Information updated January 2016.
By Charles K. Green
What automotive technicians and car mechanics earn.
Automotive service technicians and mechanics are trained to diagnose, adjust and repair vehicles, performing work ranging from accomplishing oil changes to handling complex engine and transmission overhauls. These professionals, numbering more than 740,000 people as of 2014, often receive training through technical schools with follow up training on the job or through select training programs. As of 2014, the U.S. Bureau of Labor Statistics reports an average annual wage of $39,980 for such professionals.
Automotive Service Technicians Average Pay
Pay for automotive professionals including mechanics and service technicians ranges from $20,800 per year for those in the 10th percentile to $62,280 for those in the 90th percentile. Most workers likely made somewhere between the 25th and 75th percentile, earning $27,270 to $49,780 per year. The median average salary for these workers was $37,120 according to the BLS.

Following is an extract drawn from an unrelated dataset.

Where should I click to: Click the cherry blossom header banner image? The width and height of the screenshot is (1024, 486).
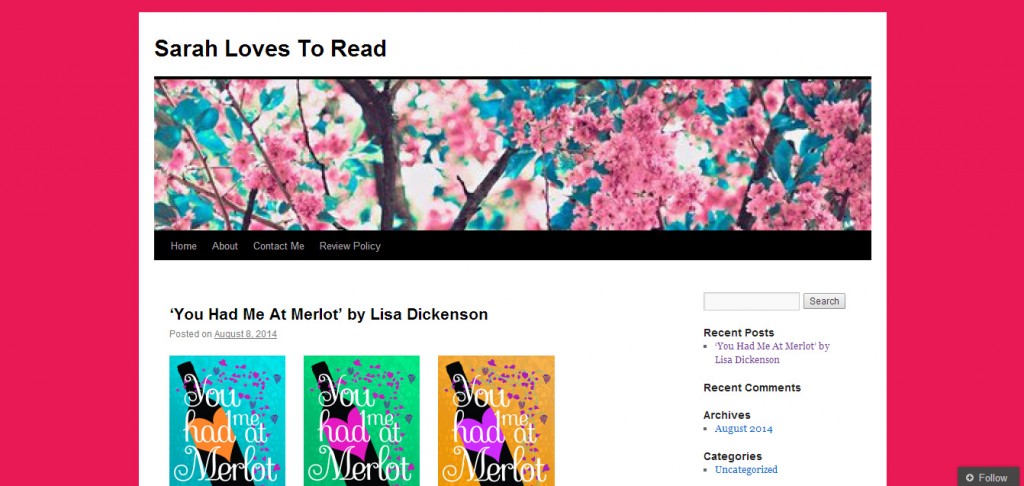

Largest Industries for Employment
Nearly two-thirds of all technicians and mechanics are concentrated in three industries: automotive repair and maintenance businesses; automobile dealers; and automotive parts, accessories, and tire stores. Those working in the first industry earned an annual mean wage of $37,060; those employed in the second industry earned $44,000 on average. Those employed in the third-largest industry earned $34,580 per year on average.
Other industries employing significant numbers of technicians and mechanics included local governments such as towns and cities, where these individuals could expect to earn $49,320 per year on average. Gasoline and related service stations paid $35,420 per year on average.
Salaries By Location
Where you live can have a huge bearing on what you can earn as an automotive service technician or car mechanic.
Among states, Alaska offered the highest wages, with such workers earning $52,050 per year. New Jersey, Massachusetts followed with average pay ranging from $44,950 to $46,240 per year. On the lower end of the pay spectrum were such states as West Virginia where wages averaged $31,370 per year. Maine at $36,710 and Montana at $37,940 were other states where average salaries were well below the national mean.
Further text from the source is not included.